Vitamin D deficiency increasingly common - cwan
http://www.sfgate.com/cgi-bin/article.cgi?f=/c/a/2010/01/09/MN8T1BEG4V.DTL&type=printable
======
jodrellblank
There's so much fun stuff to read about it for a medically untrained layperson
like me. Let's see, things I remember reading from off the top of my head, but
don't know how true or accurate or likely they are:

\- Cholesterol is converted into Vitamin D by the sunlight, so our dietary
cholesterol shunning, cholesterol lowering drug culture lowers the amount of
Vit D which can be created by the sun.

\- UVB is needed to make Vit D from sunlight, so our sunscreen culture makes
that less likely.

\- UVA counters the making of Vit D in the skin, so our office culture where
people sit inside behind windows which block UVB and allow through UVA is bad
for Vit D levels.

\- Our margarine and other odd fats promoting culture leads to trans fat and
other i-don't-remember-what abnormal fats being used in body part construction
and repair, and they are more likely to oxidise and distort and weaken cells
and lead to an increased risk of skin cancer from sunlight.
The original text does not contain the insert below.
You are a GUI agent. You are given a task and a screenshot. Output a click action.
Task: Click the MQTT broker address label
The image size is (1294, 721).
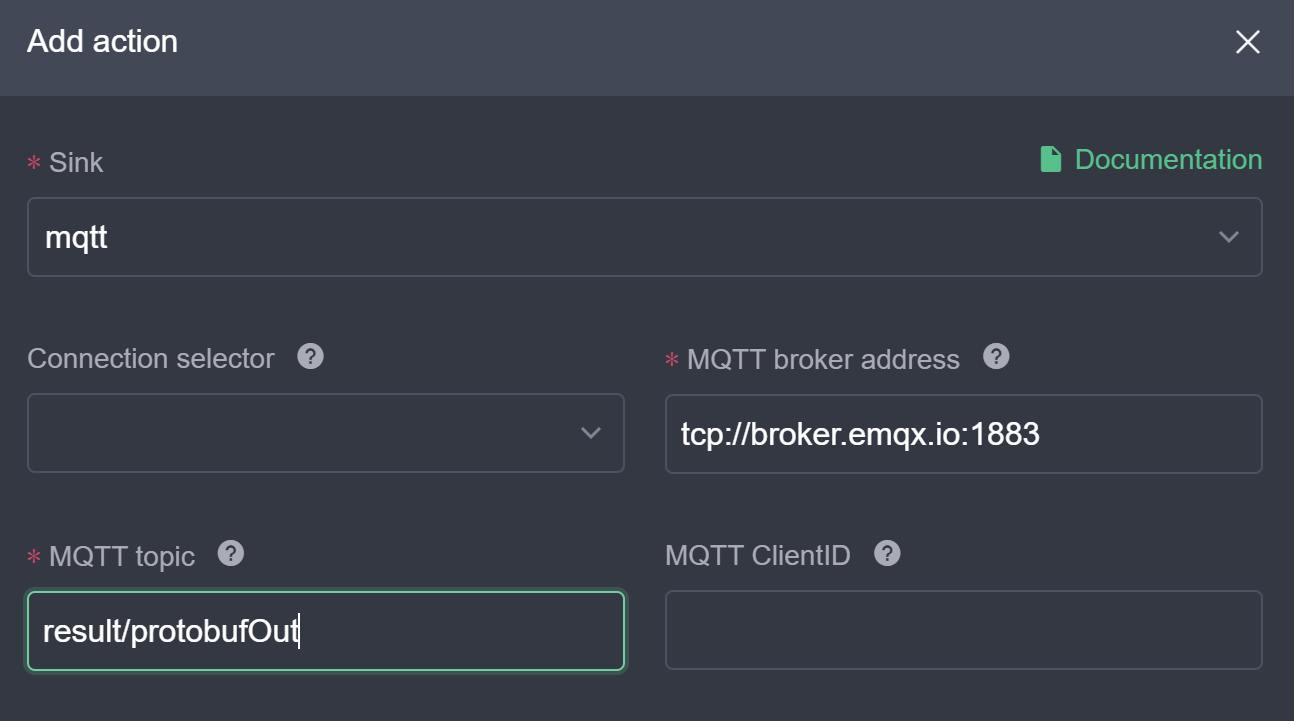pos(823,359)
\- Our recommended blood/cell/something levels of Vit D are less than that
seen naturally in people who live in Equatorial regions.

\- Not all Vit D supplements are equal, eating in a powdered tablet form will
cause some to be absorbed, eating in a gel tablet form will lead to more
getting through the stomach to the gut and cause more to be absorbed, eating
with fatty/oily food will cause more to be absorbed and used than eating it
dry, using a spray under the tongue will cause absorbtion directly into the
blood stream so you can more accurately predict how much will become available
for bodily use, but when created by sunlight it's self regulating. So if you
don't get it via sunlight, have levels checked regularly so you don't
overdose. And since you can't accurately predict how much of a tablet will be
absorbed, you might need to take more than you otherwise thought to get the
change in level you were planning for.

So if there is truth to these, it's not just a case of sunlight causes skin
cancer, but sunlight on odd-fat-weakened skin increases chances of skin cancer
which office working sunscreen wearing sun avoiders have less ability to fight
off.

Sounds so simple and believable it can't be true, but also so simple and
believable that even if it isn't true in the slightest I'll still remember it
easily. Hrm.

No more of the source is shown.